STAC32 Assignment 8

You are expected to complete this assignment on your own: that is, you may discuss general ideas with others, but the writeup of the work must be entirely your own. If your assignment is unreasonably similar to that of another student, you can expect to be asked to explain yourself.

If you run into problems on this assignment, it is up to you to figure out what to do. The only exception is if it is impossible for you to complete this assignment, for example a data file cannot be read. (There is a difference between you not knowing how to do something, which you have to figure out, and something being impossible, which you are allowed to contact me about.)

You must hand in a rendered document that shows your code, the output that the code produces, and your answers to the questions. This should be a file with .html on the end of its name. There is no credit for handing in your unrendered document (ending in .qmd), because the grader cannot then see whether the code in it runs properly. After you have handed in your file, you should be able to see (in Attempts) what file you handed in, and you should make a habit of checking that you did indeed hand in what you intended to, and that it displays as you expect.

Hint: render your document frequently, and solve any problems as they come up, rather than trying to do so at the end (when you may be close to the due date). If your document will not successfully render, it is because of an error in your code that you will have to find and fix. The error message will tell you where the problem is, but it is up to you to sort out what the problem is.

1 Bread

What makes bread rise? Specifically what are the effects of baking temperature and the amount of yeast on how much a loaf of bread will rise while baking? To find out, a batch of a certain bread mix was divided into 48 parts. Each part had a randomly chosen amount of yeast added (0.75, 1, or 1.25 teaspoons) and was then baked at a temperature of either 350 or 425 (degrees Fahrenheit). After baking, the height of each (very small) loaf of bread was measured (in inches). Apart from the yeast and the baking temperature, the ingredients for each small loaf were identical, so any differences in height can be attributed to one or both of the amount of yeast used and the baking temperature.

The data are in http://ritsokiguess.site/datafiles/bread_wide.csv.

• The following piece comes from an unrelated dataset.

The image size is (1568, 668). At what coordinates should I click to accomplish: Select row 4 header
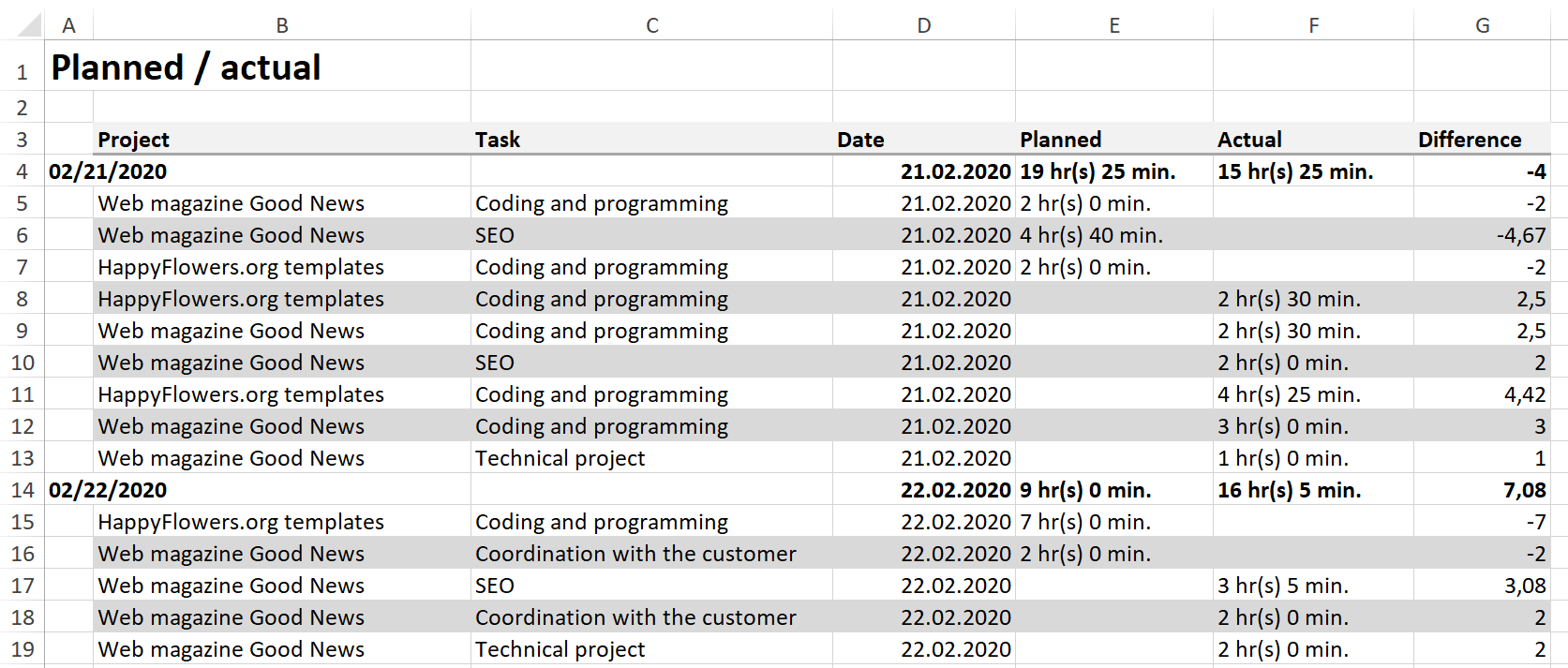(x=22, y=171)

(a) (1 point) Read in and display (most of) the data.

As usual:

my_url <- "http://ritsokiguess.site/datafiles/bread_wide.csv"
bread <- read_csv(my_url)
Rows: 8 Columns: 7
── Column specification ────────────────────────────────────────────────────────
Delimiter: ","
dbl (7): row, yeast0.75_temp350, yeast0.75_temp425, yeast1_temp350, yeast1_t...

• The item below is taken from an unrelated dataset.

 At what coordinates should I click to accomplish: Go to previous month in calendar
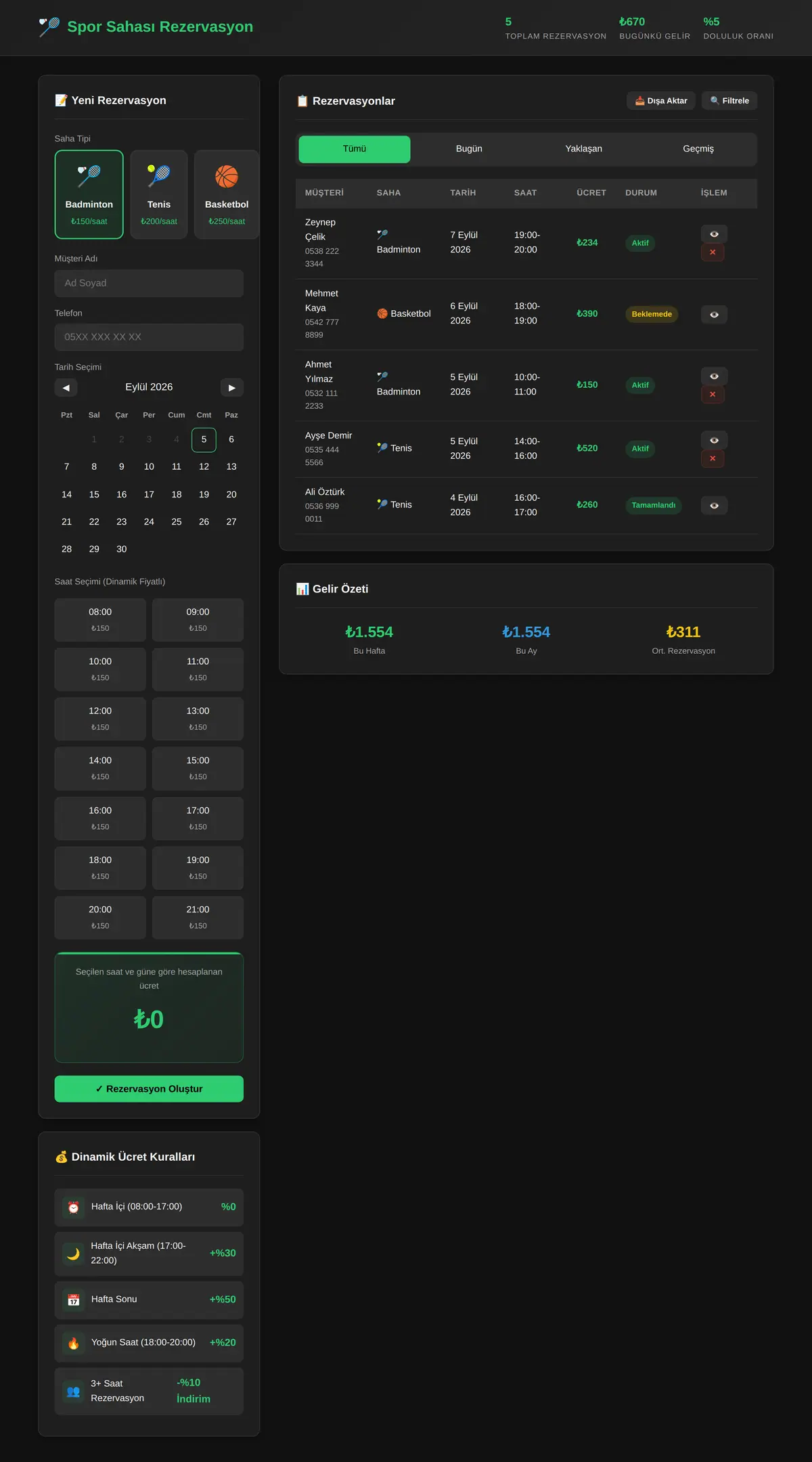(66, 388)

ℹ Use `spec()` to retrieve the full column specification for this data.
ℹ Specify the column types or set `show_col_types = FALSE` to quiet this message.
bread

There are only 8 rows, so you should see all of them and most of the columns. The column names are rather long, so you may not see all the columns.

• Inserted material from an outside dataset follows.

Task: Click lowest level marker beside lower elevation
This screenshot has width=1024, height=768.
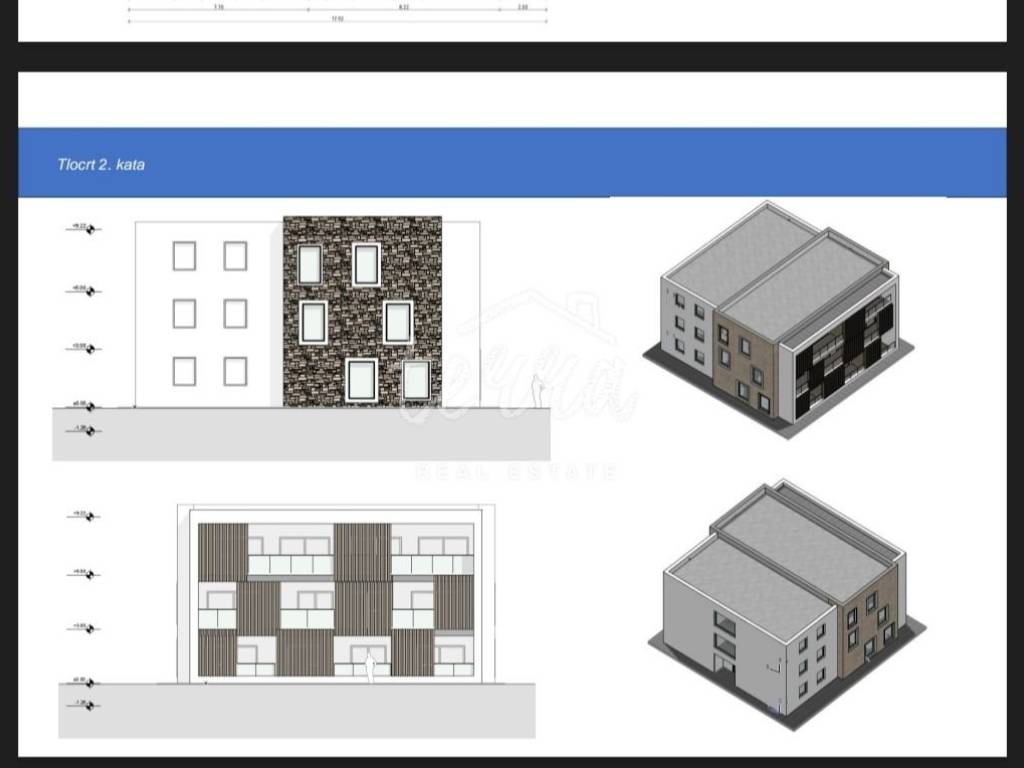Action: (84, 706)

(b) (3 points) The data as you read in the values were stored in a spreadsheet with (originally) two rows of headers, one showing the amount of yeast and the other the baking temperature. (The headers were combined into one row for you.) Rearrange the data so that there is one column of heights, and columns showing the amount of yeast and the temperature that goes with each height. For maximum points, do your rearrangement with one command. Save your resulting dataframe.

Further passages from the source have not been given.